その小説の合間に、気分転換として、好きなクラシック音楽の自分なりの解説や感想、評論もどきを書いていた。
ところがそれがなんと書きに書きまくって原稿用紙に換算して600枚になり、こいつも投稿してみようと思って投稿したら本になる機会を得た。と、いっても自費出版だが(笑)
本にするのは、さすがに原稿用紙600枚全部は無謀で、最初の250枚部分だけを抜粋してすることとなった。それを1章、2章とするのだ。すなわちマーラーとストラヴィンスキーの部分を抜粋した。2章はストラヴィンスキーの他に3人いて、そのような事情でカットされたので、異様に短くなっている。
それへ先立ち、本屋でバイトをしている友人と製本費がいくらぐらいだろうと電話で話をした。
友人は、自費出版でも聞いた話だと300万ぐらいだから(注:部数や出版社によります)、覚悟しといたほうがいい、と言った。

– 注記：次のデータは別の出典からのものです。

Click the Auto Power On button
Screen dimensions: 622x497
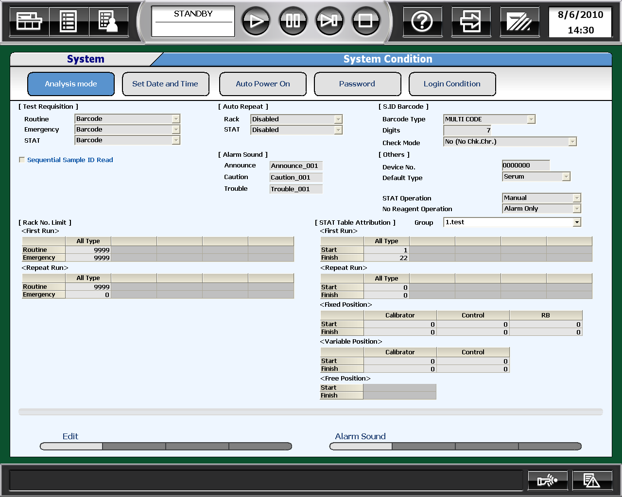click(262, 84)
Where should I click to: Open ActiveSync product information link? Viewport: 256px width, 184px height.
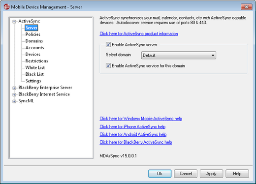coord(139,33)
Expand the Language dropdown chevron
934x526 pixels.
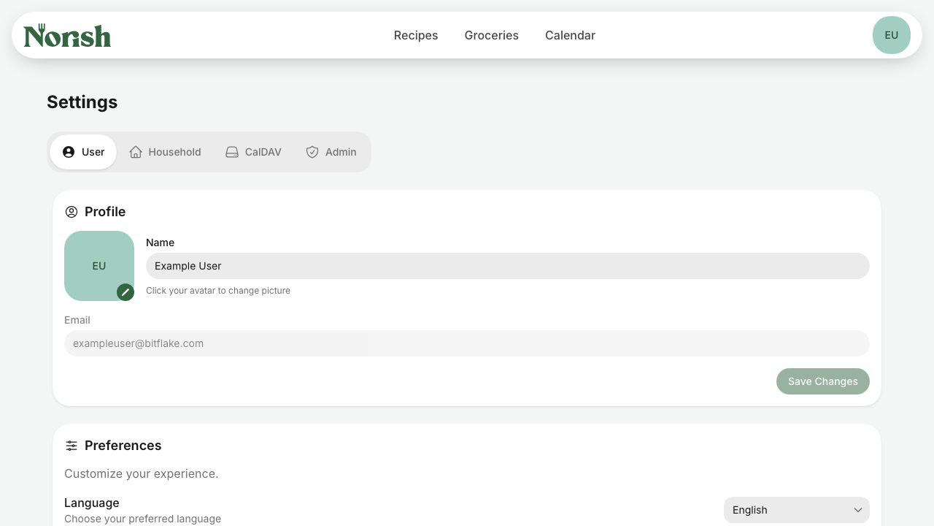(x=858, y=510)
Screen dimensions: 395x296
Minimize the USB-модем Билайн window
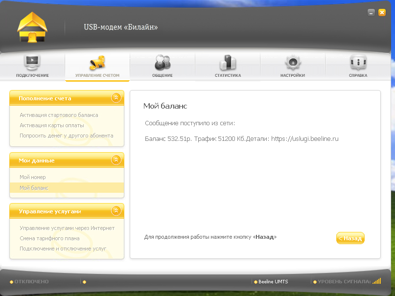(372, 13)
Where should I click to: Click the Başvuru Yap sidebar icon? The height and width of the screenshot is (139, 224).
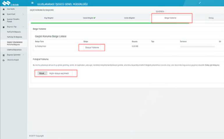(x=3, y=26)
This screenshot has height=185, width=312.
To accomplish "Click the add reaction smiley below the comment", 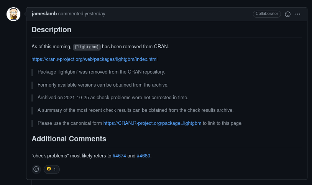I will pos(36,169).
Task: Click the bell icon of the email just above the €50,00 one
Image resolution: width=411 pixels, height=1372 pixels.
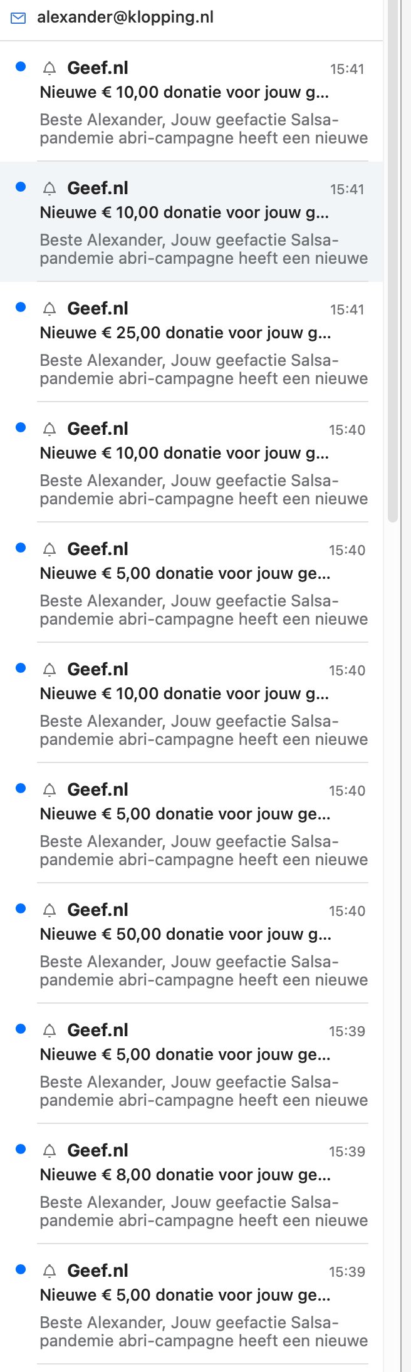Action: 49,790
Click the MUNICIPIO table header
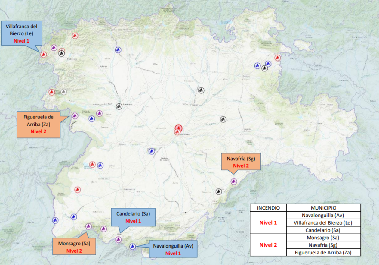Screen dimensions: 379x265 coord(323,208)
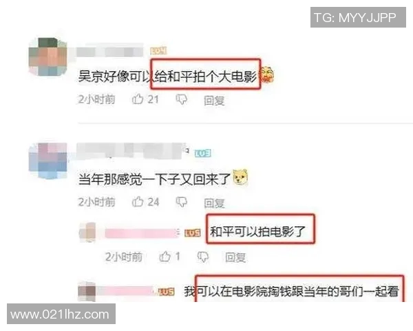Click the pink blurred username of 和平可以拍电影了 reply
The image size is (413, 331).
pos(142,233)
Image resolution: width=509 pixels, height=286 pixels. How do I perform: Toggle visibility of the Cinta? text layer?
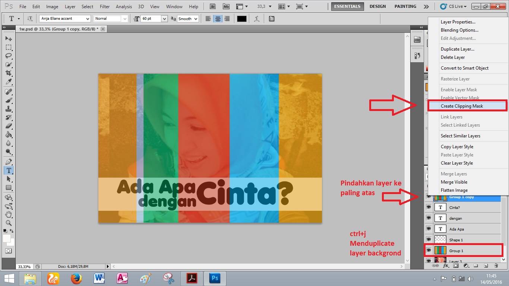(x=429, y=207)
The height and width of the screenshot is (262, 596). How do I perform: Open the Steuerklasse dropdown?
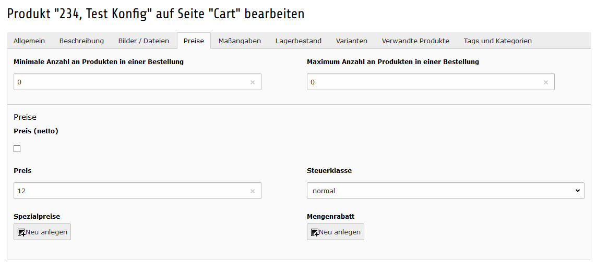coord(445,191)
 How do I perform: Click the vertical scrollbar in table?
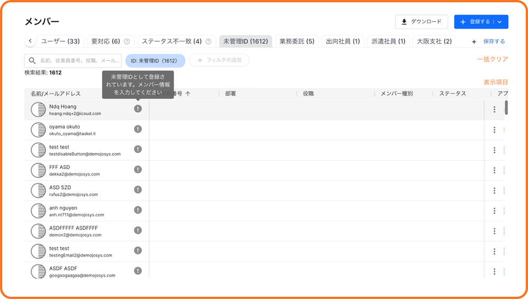tap(506, 108)
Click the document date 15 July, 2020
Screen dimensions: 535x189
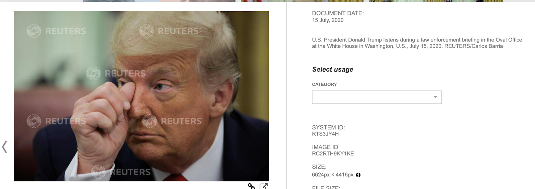328,20
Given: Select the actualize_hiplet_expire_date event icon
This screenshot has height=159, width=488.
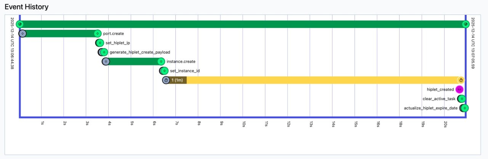Looking at the screenshot, I should (464, 108).
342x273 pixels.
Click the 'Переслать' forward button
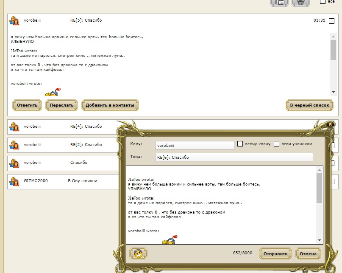click(61, 105)
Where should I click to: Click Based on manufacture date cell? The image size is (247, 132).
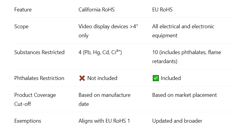(104, 99)
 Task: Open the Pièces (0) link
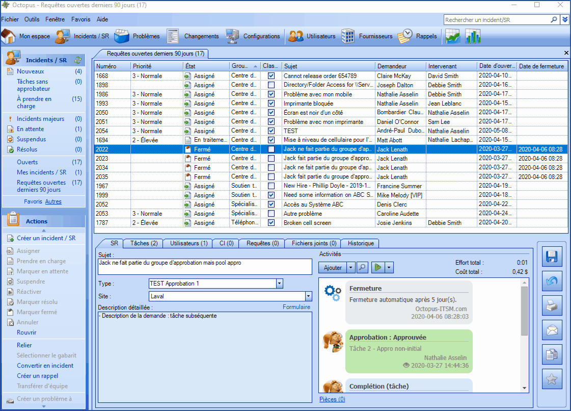point(332,399)
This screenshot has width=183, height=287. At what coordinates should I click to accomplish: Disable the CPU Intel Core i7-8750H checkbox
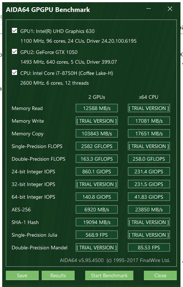14,73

私は高くて150万ほどで、100万以内だと助かるなあ、と答えた。
ふたを開けたら200万。
さすがにちょっとショックだった。
3年ぶんの貯金はパ〜。
しかしこれは実績を作るというには充分すぎるチャンスであるし、なにより夢がかなう。できれば正規出版がそりゃ望ましかったが、無い物ねだりはしてもしょうがない。
そのまま売れれば、次回作執筆のチャンスもある。かもしれない。
あくまで売れればだが。まあまず、売れない。
というか、日本の出版業界では、自費出版は正規販売ルートに乗らないシステムゆえに、売れようがない。
正直、3万部ぐらい売れたら元がとれる。
……3万部かあ。
初版って流通800部なんだよね(爆)
DATA
九鬼蛍 著 文芸社 「かたよりクラシック道」 定価 1,000円
興味がございましたらどうぞよろしく。
2004/11/17
いささか、中身が古くなってきております。在庫はゴッソリあるようですが(笑)
もし、お読みになられた方がおられましたら、当たり前ですが、当時の見解であるというのを、お手数ですがご把握ください。
どうぞよろしくお願い申し上げます。
しかし、回収されずにまだ地味にポツポツと店頭にあるところを見ると、たまには売れているのかなあ。
もう自費出版は資金的にムリなんで、続きは出ません(笑)
2011/4/18
地味にアマゾンでも売ってたのだが、いよいよ在庫が切れたようです。とっくのとうに自分とは契約が切れてますが、10年かけて在庫が無くなったと考えると、ちょっと感慨深いです(^^;
お買い上げいただき、読んでくださった方々、どうもありがとうございました。
本文の訂正
ワーグナーテューバとテナーテューバは本文では同様に書いたが、実は異なる楽器だった。謹んでお詫びし、訂正します。この「テナーテューバ」という楽器に関しては、金管奏者でも誤解している方がいるほど、日本では複雑になっております。詳しくは 私のマーラーの7番のページをご参照下さい。
内容の改正
マーラー交響曲第2番の第1楽章は、かつて独立して出版されたことがあるらしい、と書いたが、出版はされておらず、1988年の全集版ではじめて出版されたそうです。
嘆きの歌で、歌詞をリストが酷評したとあります。山崎与次兵衛のページ のよじべえさんの調査により、以下のことが判明いたしました。よじべえさん、ありがとうございます。
「1883年9月13日付けのマーラー宛のリストの書簡の内容がMahler Studies (Cambridge
University Press, 1997)所収のEdward R. Reilly "Das klagende Lied reconsidered"の中で紹介されていました。論文では原文(ドイツ語)と英訳が載っています。リスト自筆書簡の写真も掲載されています。(私が参照している2006年のペーパーバック版ではpp.39--41。)
書簡自体は短いものなので本文だけ簡単に訳すと、
「拝啓、
ご親切にもお送りいただいた作品「森のメルヒェン」は価値あるものです。
しかしながら詩の方は成功を保証するようなものには見えません。
敬具」
ということで、御著書の記述には間違いはありません。」
このリストの評は第1部に限定されたもので、レイリーによるとこの評も参考にし、マーラーは嘆きの歌の1部をカットした可能性もあるとのことです。